Lo hype creato da un film come Posh è in parte sorprendente. Se è vero, infatti, che il film di Lone Scherfig si giova della presenza di tre interpreti amati dai giovanissimi, come Max Irons, Sam Claflin e Douglas Booth, è anche vero che non siamo di fronte a un mero teen movie. Al contrario, il film della Scherfig, tratto da una pièce teatrale di Laura Wade, è un thriller drammatico, che prende le gradevoli facce dei suoi protagonisti per gettarle in un contesto (quello di un esclusivo club studentesco) che è invece tutt'altro che gradevole. Un ambiente che, nel film, viene rappresentato come approdo seducente, magnetico ma anche pericoloso: gli iniziali tratti goliardici delle pratiche del Riot Club (che dà il titolo originale al film) si riveleranno, nel corso di una cena molto particolare, qualcosa di ben più inquietante.

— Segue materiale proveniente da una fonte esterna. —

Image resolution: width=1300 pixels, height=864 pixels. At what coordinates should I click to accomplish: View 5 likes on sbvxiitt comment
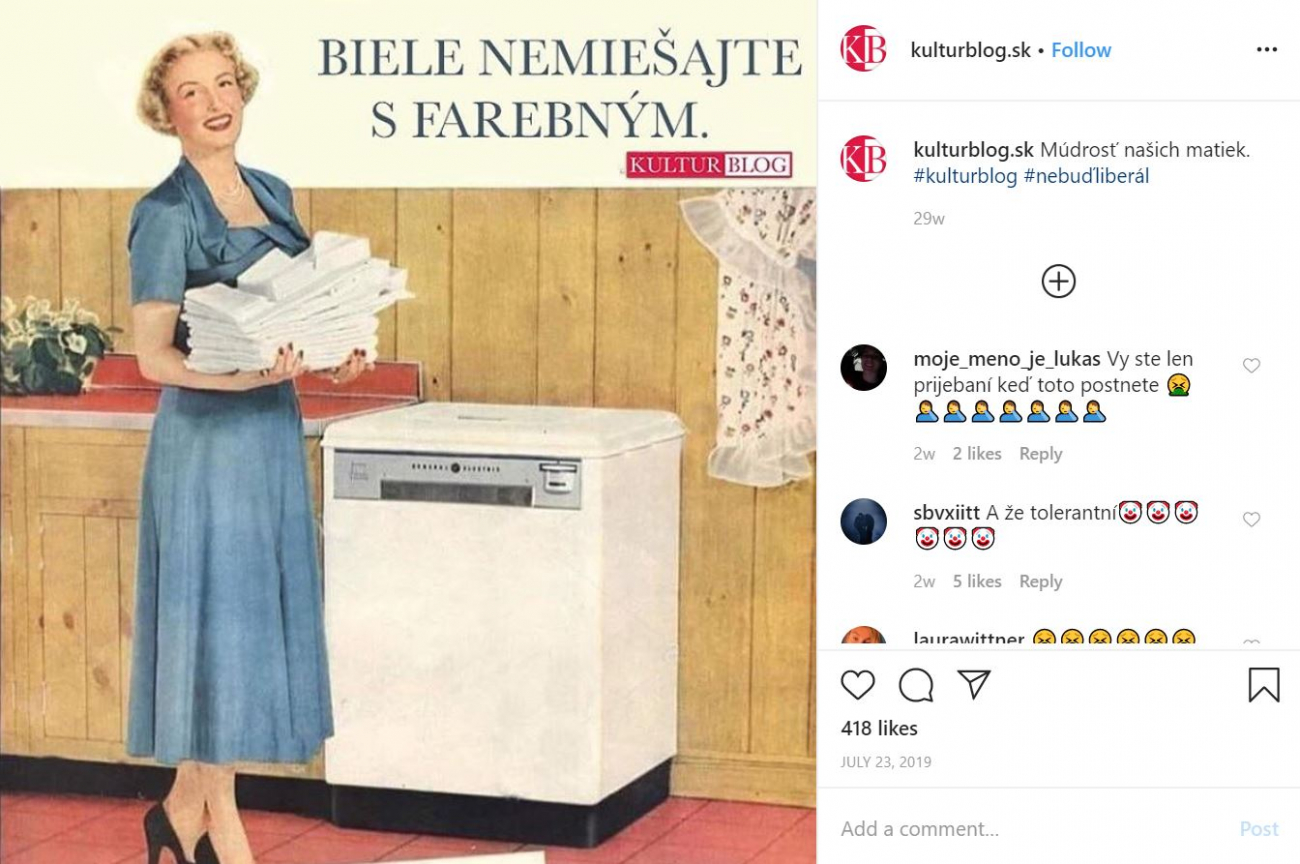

Dopo il bagno di folla che ieri ha accompagnato il loro arrivo nella Capitale, con i fans intervenuti a frotte all'incontro tenutosi alla Coin di San Giovanni (con tanto di firma di autografi) i tre attori ci hanno parlato un po' della genesi del film e del loro coinvolgimento in esso; spaziando, inoltre, su altri aspetti delle loro già ben avviate carriere, con un occhio ai progetti futuri. Con loro, il produttore Peter Czernin, che ha approfondito alcuni degli aspetti legati all'adattamento del testo teatrale, e al radicamento della storia nella realtà di alcuni club studenteschi britannici.
Gioventù (borghese) bruciata
Voi siete coetanei dei protagonisti. Cosa ne pensate di questo tipo di gioventù? Può essere davvero invidiata?
Douglas Booth: Io la trovo inquietante, mi spaventa. Quando abbiamo letto la sceneggiatura, ci siamo chiesti se davvero queste persone esistessero. Poi siamo andati in giro e li abbiamo incontrati, e abbiamo riscontrato che sì, esistono questi comportamenti. Non credo i personaggi siano invidiabili, anche se credo sia facile essere sedotti dal glamour dei loro comportamenti. Ma non ne vengono fuori bene.
Sam Claflin: Penso che il loro stile di vita, fatto di eccessi, possa essere percepito come invidiabile. Il mio personaggio, infatti, a un certo punto dice "io credo che tu vorresti essere me: tu mi ami". Il film vuole attirare il pubblico, suscitare proprio questo sentimento di invidia, per poi fargli vedere chi sono realmente questi personaggi. Alla fine, vanno troppo in là con quello che hanno, abusano del loro potere: a me, certo, non piacerebbe fare parte di qualcosa del genere.
Max Irons: E' importante non dare giudizi. Il nostro compito è stato quello di attingere da quello che un'appartenenza del genere può offrire. Bisogna essere onesti con se stessi, e ammettere quanto possa tentare l'idea di far parte di questo gruppo. E' qualcosa che consente di cambiare la propria vita, di avere molte cose. Potrebbe suscitare invidia, certo, d'altronde parliamo della natura umana, e la natura umana è questa. Da parte nostra, però, sicuramente di invidia non ce n'è: non dopo aver conosciuto i personaggi del film.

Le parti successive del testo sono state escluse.